Languages Of Prayer
It was noted with me, that there was a concern that i was focused entirely and solely on the english language; and that, any such view lacks kindness. whilst this was not nor never the intent; it did become clear to me, that i was not clear enough - about the intent to ensure the opposite was the case...
there is already various resources that illustrate the multi-lingual intent; but, seemingly it has not been clear enough; As such, need to work on it as a matter of great importance....

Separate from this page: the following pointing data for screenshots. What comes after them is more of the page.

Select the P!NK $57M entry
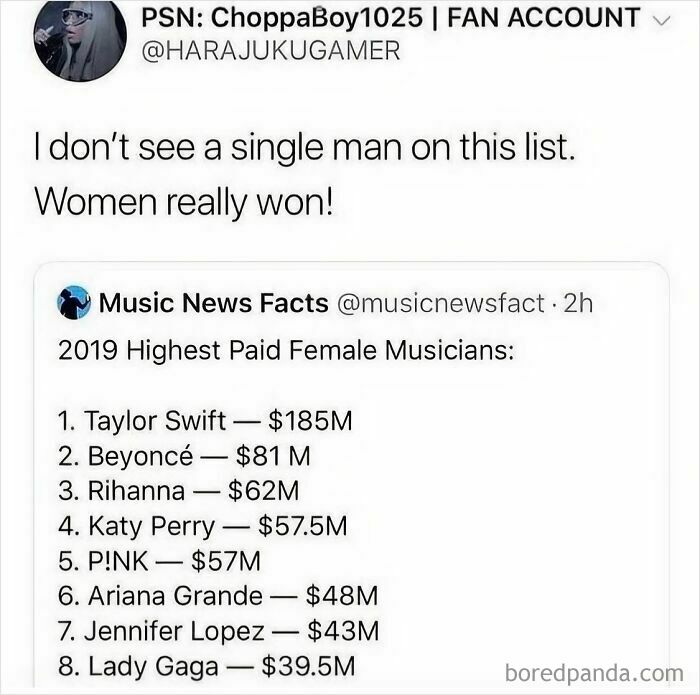The width and height of the screenshot is (700, 695). (x=159, y=561)
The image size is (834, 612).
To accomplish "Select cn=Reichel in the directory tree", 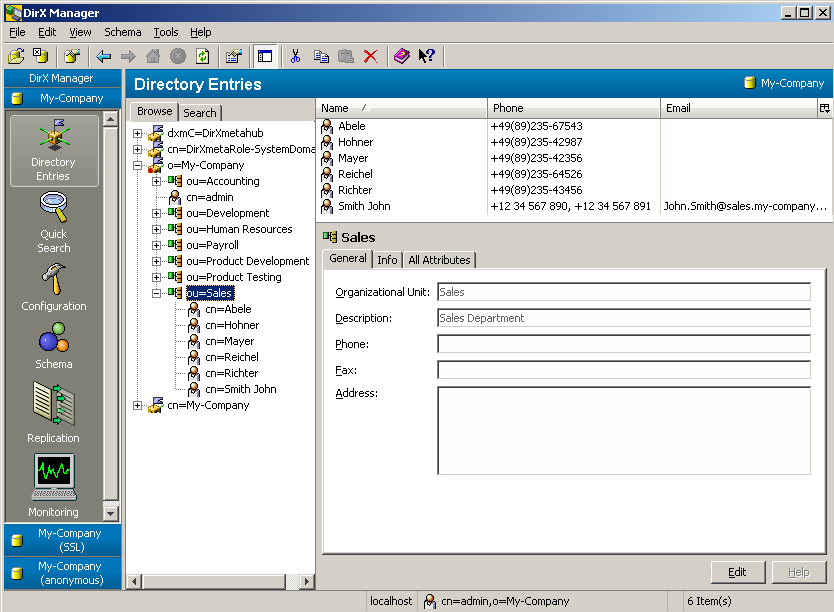I will pos(231,357).
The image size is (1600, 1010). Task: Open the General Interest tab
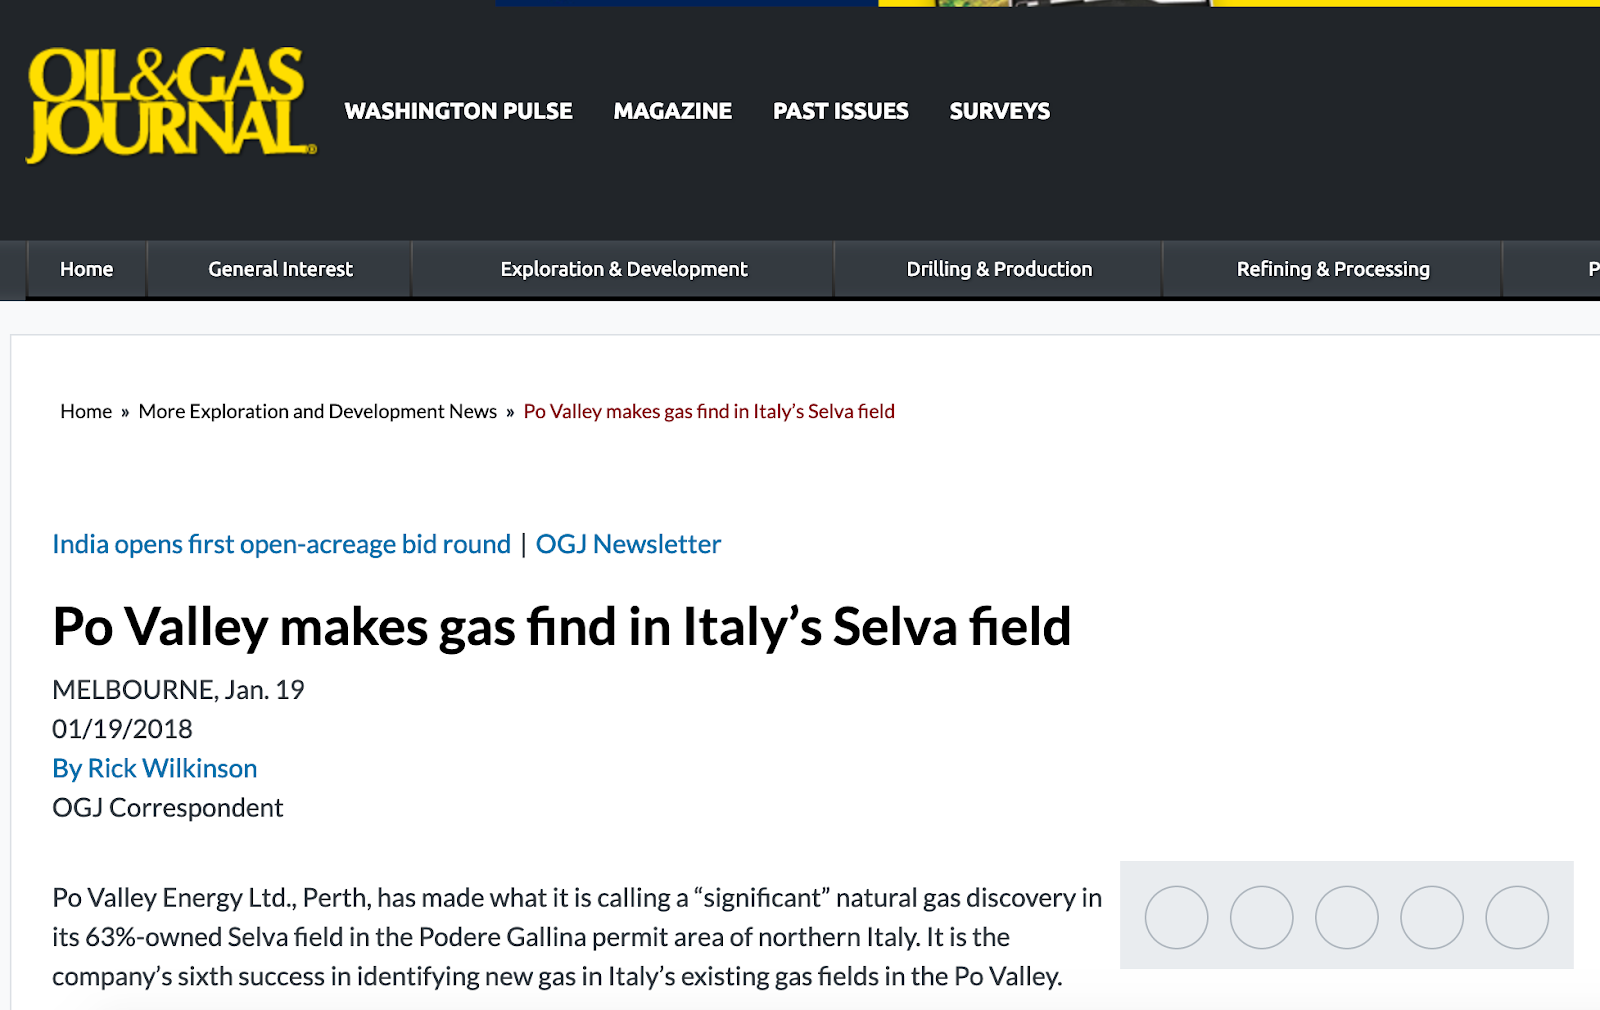pos(280,269)
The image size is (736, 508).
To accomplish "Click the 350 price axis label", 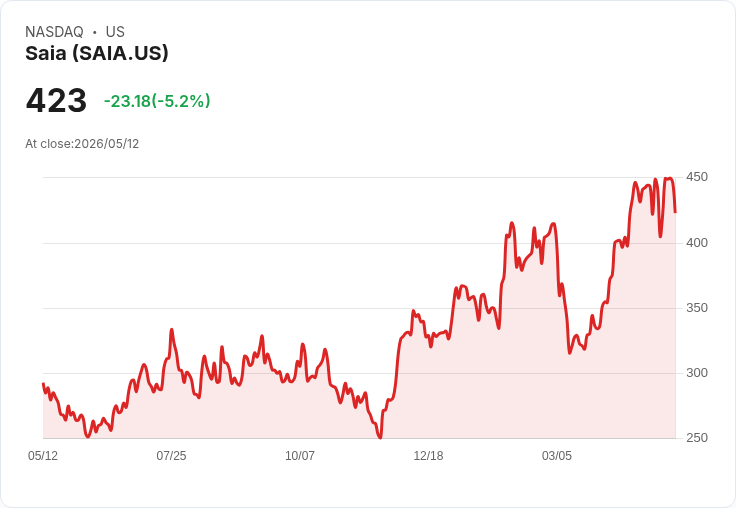I will tap(697, 308).
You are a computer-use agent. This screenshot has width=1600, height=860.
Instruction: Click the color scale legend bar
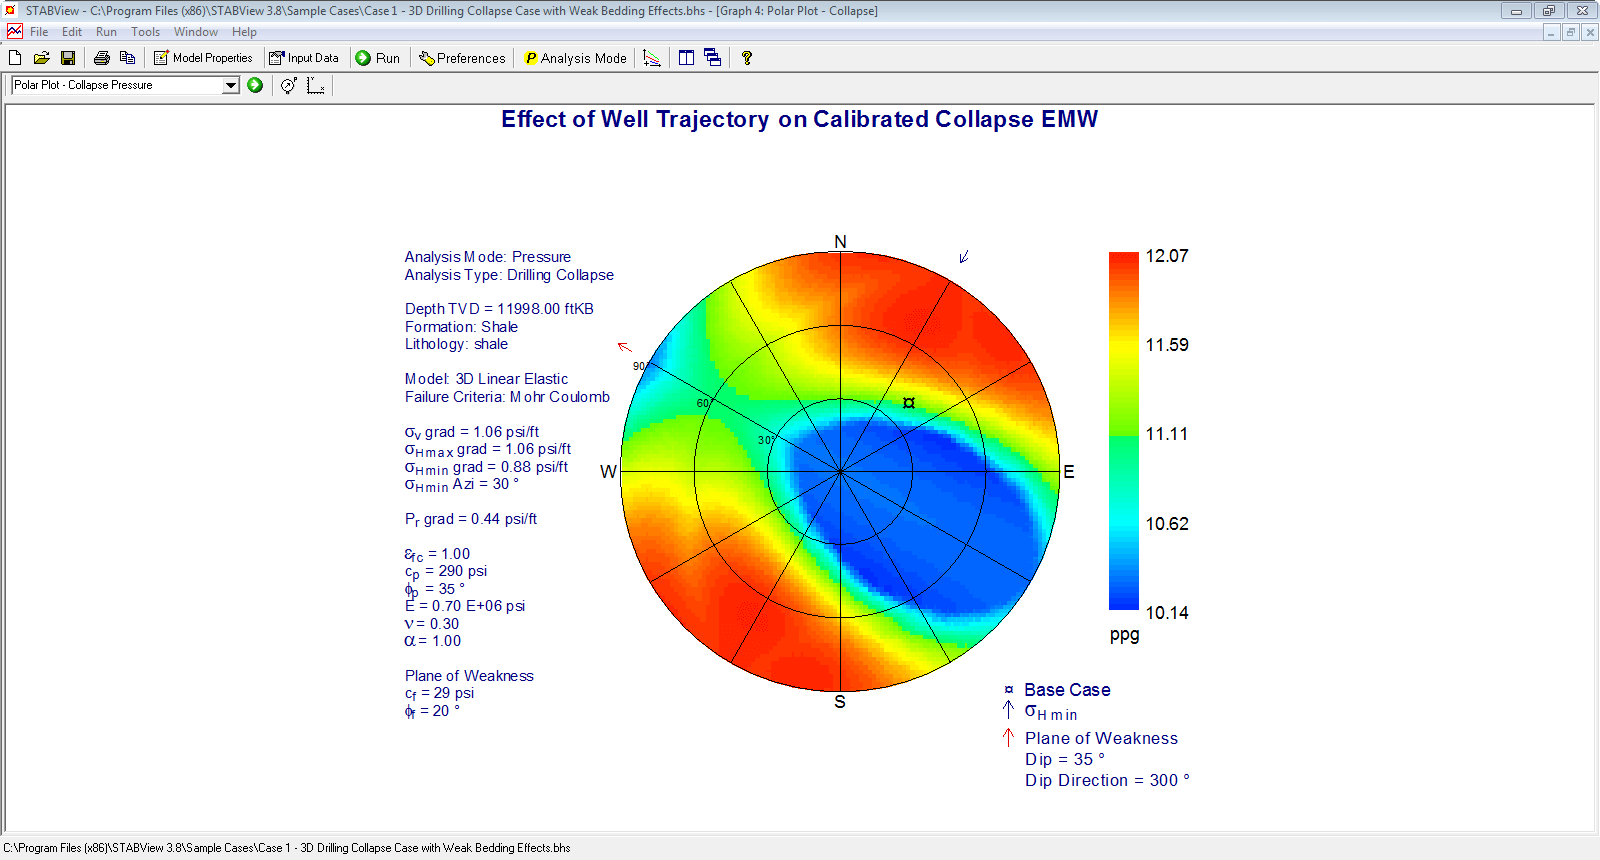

this is the research notes doc.
Polyglot: Large Language Models of Well-balanced Competence in Multi-languages
LINK: https://github.com/EleutherAI/polyglot
Polyglot-Ko
When we started our research, we have already had 1.2TB of Korean data collected by TUNiB. Before we collected a large amount of multilingual data, we decided to try Korean modeling with the dataset we already had. This Korean model can be used for performance comparison with the multilingual models, and this model itself would help many Korean companies and researchers.
Polyglot-East-Asian
We chose the East Asian language as our first multilingual dataset. This model includes Korean, Chinese, Japanese, Indonesian, Malay, Vietnamese, Thai, and English. We will train the model by collecting at least hundreds of billions tokens of data from each language and balancing them. Some people may wonder why English is included on this list, but because English is now a global language, we believe it could synergize with any other language in the world.
Polyglot-Romance
We also plan on testing several multilingual hypotheses on both typologically related and unrelated languages of the Romance family. The final model for the Romance languages will include billions of tokens for Spanish, French, Italian, Portuguese, and Romanian. English is also included for the same reasons stated above.